Added by headius (Charles Nutter) over 12 years ago. Updated over 12 years ago.

Status:

Rejected

Assignee:

Target version:

ruby -v:

2.0.0

Backport:

1.9.3: UNKNOWN, 2.0.0: UNKNOWN

[ruby-core:55984]

Description

When transcoding from ASCII-8BIT (BINARY) to a text encoding (e.g. UTF-8), MRI will raise an error for high-bit bytes:

"\xC3".encode("utf-8", "binary") # => Encoding::UndefinedConversionError

This can be disabled by passing :undef => :replace as an option to the encode call.

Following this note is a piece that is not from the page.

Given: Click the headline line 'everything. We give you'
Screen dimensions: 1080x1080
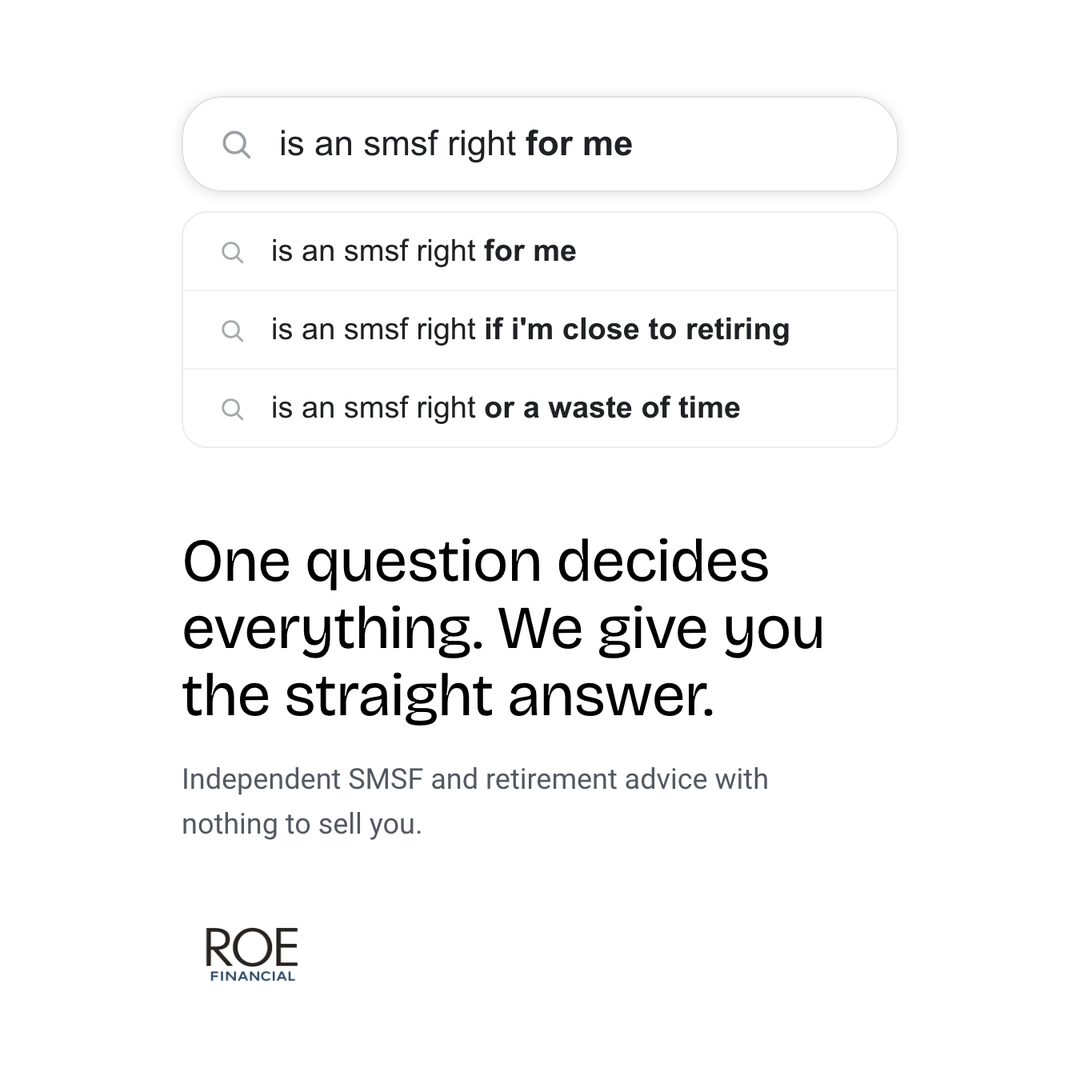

I believe that "undef" is the wrong treatment for this error. Undef means that the input character has no representation in the target encoding. In this case, the error is raised because only US-ASCII range of bytes are valid for transcoding, so the transcoding of high-bit bytes is by definition invalid, not undefined. In other words, high-bit bytes in ASCII-8BIT/BINARY are invalid as characters.

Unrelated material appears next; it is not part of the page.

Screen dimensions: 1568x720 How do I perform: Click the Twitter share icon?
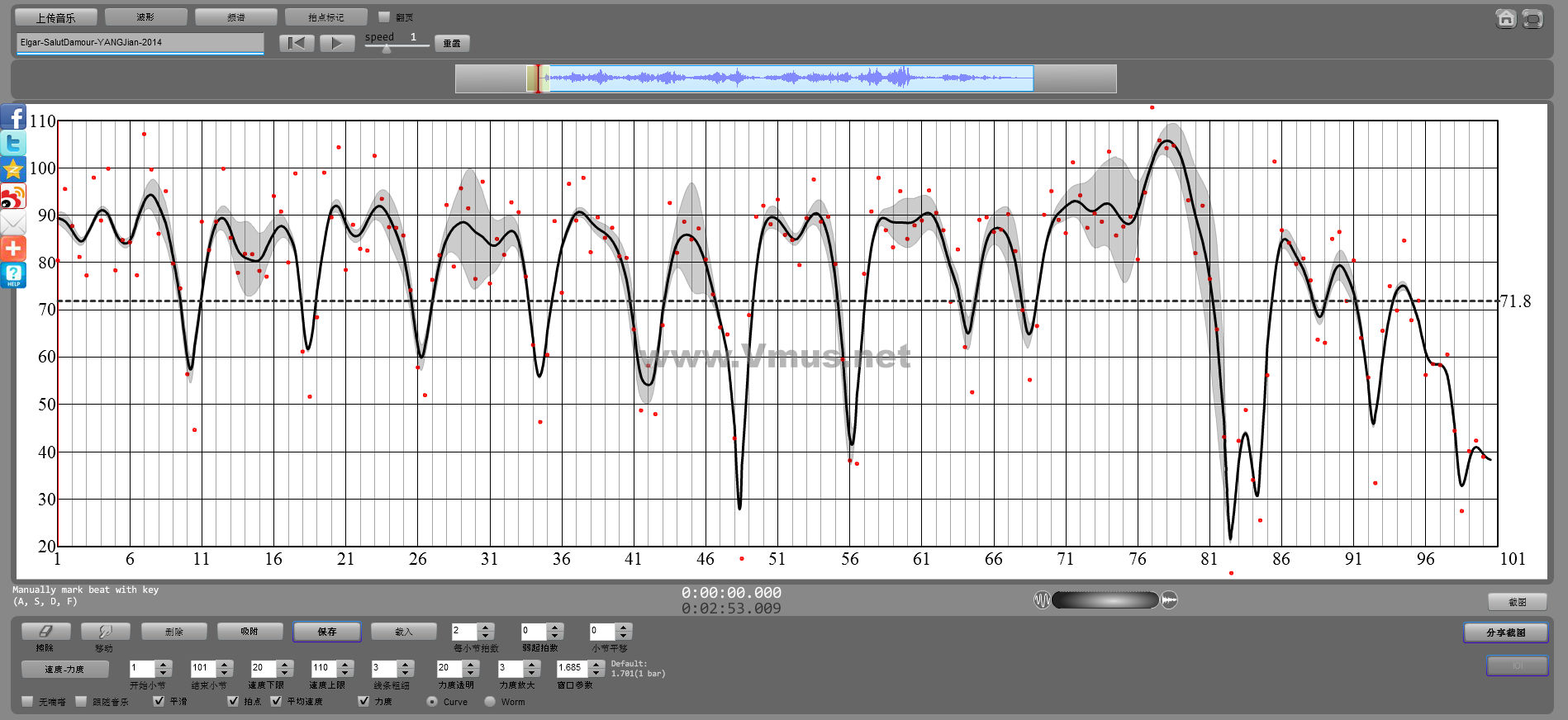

The error raised should be InvalidByteSequenceError and it should be prevented by using :invalid => :replace option.

Updated by akr (Akira Tanaka) over 12 years ago Actions
Copy link
#1 [ruby-core:55986]

2013/7/13 headius (Charles Nutter) headius@headius.com:

Bug #8630: Transcoding high-bit bytes from ASCII-8BIT to a text encoding should be :invalid, not :undef
https://bugs.ruby-lang.org/issues/8630

When transcoding from ASCII-8BIT (BINARY) to a text encoding (e.g. UTF-8), MRI will raise an error for high-bit bytes:

"\xC3".encode("utf-8", "binary") # => Encoding::UndefinedConversionError

This can be disabled by passing :undef => :replace as an option to the encode call.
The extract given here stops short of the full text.